### Stored items
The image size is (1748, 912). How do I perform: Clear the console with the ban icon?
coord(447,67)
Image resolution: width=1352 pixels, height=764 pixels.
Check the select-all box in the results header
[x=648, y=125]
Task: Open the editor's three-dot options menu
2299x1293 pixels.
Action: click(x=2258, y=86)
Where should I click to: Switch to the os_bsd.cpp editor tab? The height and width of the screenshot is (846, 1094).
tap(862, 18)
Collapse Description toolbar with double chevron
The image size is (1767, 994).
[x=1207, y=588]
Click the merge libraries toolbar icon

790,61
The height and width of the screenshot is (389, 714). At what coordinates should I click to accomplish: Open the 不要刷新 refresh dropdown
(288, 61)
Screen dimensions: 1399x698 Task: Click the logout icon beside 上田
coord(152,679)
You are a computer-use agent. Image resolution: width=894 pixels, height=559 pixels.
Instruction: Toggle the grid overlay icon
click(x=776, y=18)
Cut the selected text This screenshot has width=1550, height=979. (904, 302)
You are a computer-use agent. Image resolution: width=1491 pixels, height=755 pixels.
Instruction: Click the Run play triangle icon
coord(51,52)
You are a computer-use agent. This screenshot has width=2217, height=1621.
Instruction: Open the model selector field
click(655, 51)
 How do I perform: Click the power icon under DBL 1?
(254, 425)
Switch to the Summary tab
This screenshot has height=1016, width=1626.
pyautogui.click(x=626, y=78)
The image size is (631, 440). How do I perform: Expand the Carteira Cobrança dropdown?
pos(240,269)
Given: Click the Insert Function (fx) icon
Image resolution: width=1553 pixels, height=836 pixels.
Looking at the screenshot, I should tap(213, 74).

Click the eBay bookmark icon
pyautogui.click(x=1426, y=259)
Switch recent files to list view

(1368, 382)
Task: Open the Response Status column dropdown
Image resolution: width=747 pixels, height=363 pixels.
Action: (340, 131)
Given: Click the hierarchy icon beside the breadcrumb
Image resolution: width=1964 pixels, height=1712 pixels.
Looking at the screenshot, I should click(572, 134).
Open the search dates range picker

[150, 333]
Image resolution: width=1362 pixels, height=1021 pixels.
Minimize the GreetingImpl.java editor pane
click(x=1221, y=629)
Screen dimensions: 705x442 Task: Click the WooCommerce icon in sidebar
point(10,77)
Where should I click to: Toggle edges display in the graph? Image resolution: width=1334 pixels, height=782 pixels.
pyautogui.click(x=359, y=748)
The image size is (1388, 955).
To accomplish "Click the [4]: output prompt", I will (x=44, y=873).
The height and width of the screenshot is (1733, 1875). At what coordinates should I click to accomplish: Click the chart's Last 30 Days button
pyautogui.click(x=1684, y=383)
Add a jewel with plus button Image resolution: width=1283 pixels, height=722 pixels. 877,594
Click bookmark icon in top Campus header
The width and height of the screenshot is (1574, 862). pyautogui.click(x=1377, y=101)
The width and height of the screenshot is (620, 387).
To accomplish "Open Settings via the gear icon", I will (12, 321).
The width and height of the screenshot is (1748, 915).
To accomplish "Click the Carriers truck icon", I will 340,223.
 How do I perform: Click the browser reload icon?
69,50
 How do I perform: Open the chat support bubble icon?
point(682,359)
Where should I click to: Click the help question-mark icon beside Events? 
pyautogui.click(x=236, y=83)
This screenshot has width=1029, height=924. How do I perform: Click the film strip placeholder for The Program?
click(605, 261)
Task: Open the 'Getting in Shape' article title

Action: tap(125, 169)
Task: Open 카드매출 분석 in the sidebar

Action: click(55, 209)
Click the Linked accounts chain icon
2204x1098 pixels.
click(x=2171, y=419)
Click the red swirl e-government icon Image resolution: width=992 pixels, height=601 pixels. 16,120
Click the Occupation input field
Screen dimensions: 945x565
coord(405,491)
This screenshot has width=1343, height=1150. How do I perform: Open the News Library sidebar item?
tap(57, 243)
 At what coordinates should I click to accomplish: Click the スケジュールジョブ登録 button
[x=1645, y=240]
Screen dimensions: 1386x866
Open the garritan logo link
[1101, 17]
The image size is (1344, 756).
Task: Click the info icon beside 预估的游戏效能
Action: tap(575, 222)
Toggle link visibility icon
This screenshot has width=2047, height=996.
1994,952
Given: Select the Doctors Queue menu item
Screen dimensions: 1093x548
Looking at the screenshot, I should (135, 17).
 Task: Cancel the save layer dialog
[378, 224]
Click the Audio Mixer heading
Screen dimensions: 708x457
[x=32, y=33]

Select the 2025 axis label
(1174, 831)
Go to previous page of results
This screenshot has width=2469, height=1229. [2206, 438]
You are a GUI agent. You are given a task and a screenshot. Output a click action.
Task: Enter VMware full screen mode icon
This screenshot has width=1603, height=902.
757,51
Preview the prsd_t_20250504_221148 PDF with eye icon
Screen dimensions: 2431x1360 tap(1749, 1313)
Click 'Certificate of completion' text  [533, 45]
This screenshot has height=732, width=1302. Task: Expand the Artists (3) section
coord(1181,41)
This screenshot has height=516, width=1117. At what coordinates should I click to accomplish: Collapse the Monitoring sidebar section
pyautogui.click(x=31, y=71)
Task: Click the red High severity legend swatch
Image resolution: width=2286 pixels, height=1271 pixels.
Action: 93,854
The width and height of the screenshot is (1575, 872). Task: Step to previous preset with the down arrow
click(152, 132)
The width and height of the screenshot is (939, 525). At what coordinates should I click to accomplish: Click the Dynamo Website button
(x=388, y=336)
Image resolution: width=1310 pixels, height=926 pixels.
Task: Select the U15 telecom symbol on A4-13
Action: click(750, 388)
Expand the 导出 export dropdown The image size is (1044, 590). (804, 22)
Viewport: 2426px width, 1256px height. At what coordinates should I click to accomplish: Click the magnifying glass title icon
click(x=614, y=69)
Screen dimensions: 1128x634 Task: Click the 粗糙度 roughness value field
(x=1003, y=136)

### Exercise
Copy each line of the data exactly, leaving nothing out.

### Solution below
The image size is (1748, 912). How do I perform: Clear the console with the ban icon?
coord(447,67)
Image resolution: width=1352 pixels, height=764 pixels.
Check the select-all box in the results header
[x=648, y=125]
Task: Open the editor's three-dot options menu
2299x1293 pixels.
Action: click(x=2258, y=86)
Where should I click to: Switch to the os_bsd.cpp editor tab? The height and width of the screenshot is (846, 1094).
tap(862, 18)
Collapse Description toolbar with double chevron
The image size is (1767, 994).
[x=1207, y=588]
Click the merge libraries toolbar icon

790,61
The height and width of the screenshot is (389, 714). At what coordinates should I click to accomplish: Open the 不要刷新 refresh dropdown
(288, 61)
Screen dimensions: 1399x698 Task: Click the logout icon beside 上田
coord(152,679)
You are a computer-use agent. Image resolution: width=894 pixels, height=559 pixels.
Instruction: Toggle the grid overlay icon
click(x=776, y=18)
Cut the selected text This screenshot has width=1550, height=979. (904, 302)
You are a computer-use agent. Image resolution: width=1491 pixels, height=755 pixels.
Instruction: Click the Run play triangle icon
coord(51,52)
You are a computer-use agent. This screenshot has width=2217, height=1621.
Instruction: Open the model selector field
click(655, 51)
 How do I perform: Click the power icon under DBL 1?
(254, 425)
Switch to the Summary tab
This screenshot has height=1016, width=1626.
pyautogui.click(x=626, y=78)
The image size is (631, 440). How do I perform: Expand the Carteira Cobrança dropdown?
pos(240,269)
Given: Click the Insert Function (fx) icon
Image resolution: width=1553 pixels, height=836 pixels.
Looking at the screenshot, I should tap(213, 74).

Click the eBay bookmark icon
pyautogui.click(x=1426, y=259)
Switch recent files to list view

(1368, 382)
Task: Open the Response Status column dropdown
Image resolution: width=747 pixels, height=363 pixels.
Action: (340, 131)
Given: Click the hierarchy icon beside the breadcrumb
Image resolution: width=1964 pixels, height=1712 pixels.
Looking at the screenshot, I should click(572, 134).
Open the search dates range picker

[150, 333]
Image resolution: width=1362 pixels, height=1021 pixels.
Minimize the GreetingImpl.java editor pane
click(x=1221, y=629)
Screen dimensions: 705x442 Task: Click the WooCommerce icon in sidebar
point(10,77)
Where should I click to: Toggle edges display in the graph? Image resolution: width=1334 pixels, height=782 pixels.
pyautogui.click(x=359, y=748)
The image size is (1388, 955).
To accomplish "Click the [4]: output prompt", I will (x=44, y=873).
The height and width of the screenshot is (1733, 1875). At what coordinates should I click to accomplish: Click the chart's Last 30 Days button
pyautogui.click(x=1684, y=383)
Add a jewel with plus button Image resolution: width=1283 pixels, height=722 pixels. 877,594
Click bookmark icon in top Campus header
The width and height of the screenshot is (1574, 862). pyautogui.click(x=1377, y=101)
The width and height of the screenshot is (620, 387).
To accomplish "Open Settings via the gear icon", I will (12, 321).
The width and height of the screenshot is (1748, 915).
To accomplish "Click the Carriers truck icon", I will 340,223.
 How do I perform: Click the browser reload icon?
69,50
 How do I perform: Open the chat support bubble icon?
point(682,359)
Where should I click to: Click the help question-mark icon beside Events? 
pyautogui.click(x=236, y=83)
This screenshot has width=1029, height=924. How do I perform: Click the film strip placeholder for The Program?
click(605, 261)
Task: Open the 'Getting in Shape' article title

Action: tap(125, 169)
Task: Open 카드매출 분석 in the sidebar

Action: click(55, 209)
Click the Linked accounts chain icon
2204x1098 pixels.
click(x=2171, y=419)
Click the red swirl e-government icon Image resolution: width=992 pixels, height=601 pixels. 16,120
Click the Occupation input field
Screen dimensions: 945x565
coord(405,491)
This screenshot has width=1343, height=1150. How do I perform: Open the News Library sidebar item?
tap(57, 243)
 At what coordinates should I click to accomplish: Click the スケジュールジョブ登録 button
[x=1645, y=240]
Screen dimensions: 1386x866
Open the garritan logo link
[1101, 17]
The image size is (1344, 756).
Task: Click the info icon beside 预估的游戏效能
Action: tap(575, 222)
Toggle link visibility icon
This screenshot has width=2047, height=996.
1994,952
Given: Select the Doctors Queue menu item
Screen dimensions: 1093x548
Looking at the screenshot, I should (135, 17).
 Task: Cancel the save layer dialog
[378, 224]
Click the Audio Mixer heading
Screen dimensions: 708x457
[x=32, y=33]

Select the 2025 axis label
(1174, 831)
Go to previous page of results
This screenshot has width=2469, height=1229. [2206, 438]
You are a GUI agent. You are given a task and a screenshot. Output a click action.
Task: Enter VMware full screen mode icon
This screenshot has width=1603, height=902.
757,51
Preview the prsd_t_20250504_221148 PDF with eye icon
Screen dimensions: 2431x1360 tap(1749, 1313)
Click 'Certificate of completion' text  [533, 45]
This screenshot has height=732, width=1302. Task: Expand the Artists (3) section
coord(1181,41)
This screenshot has height=516, width=1117. At what coordinates should I click to accomplish: Collapse the Monitoring sidebar section
pyautogui.click(x=31, y=71)
Task: Click the red High severity legend swatch
Image resolution: width=2286 pixels, height=1271 pixels.
Action: 93,854
The width and height of the screenshot is (1575, 872). Task: Step to previous preset with the down arrow
click(152, 132)
The width and height of the screenshot is (939, 525). At what coordinates should I click to accomplish: Click the Dynamo Website button
(x=388, y=336)
Image resolution: width=1310 pixels, height=926 pixels.
Task: Select the U15 telecom symbol on A4-13
Action: click(750, 388)
Expand the 导出 export dropdown The image size is (1044, 590). (804, 22)
Viewport: 2426px width, 1256px height. At what coordinates should I click to accomplish: Click the magnifying glass title icon
click(x=614, y=69)
Screen dimensions: 1128x634 Task: Click the 粗糙度 roughness value field
(x=1003, y=136)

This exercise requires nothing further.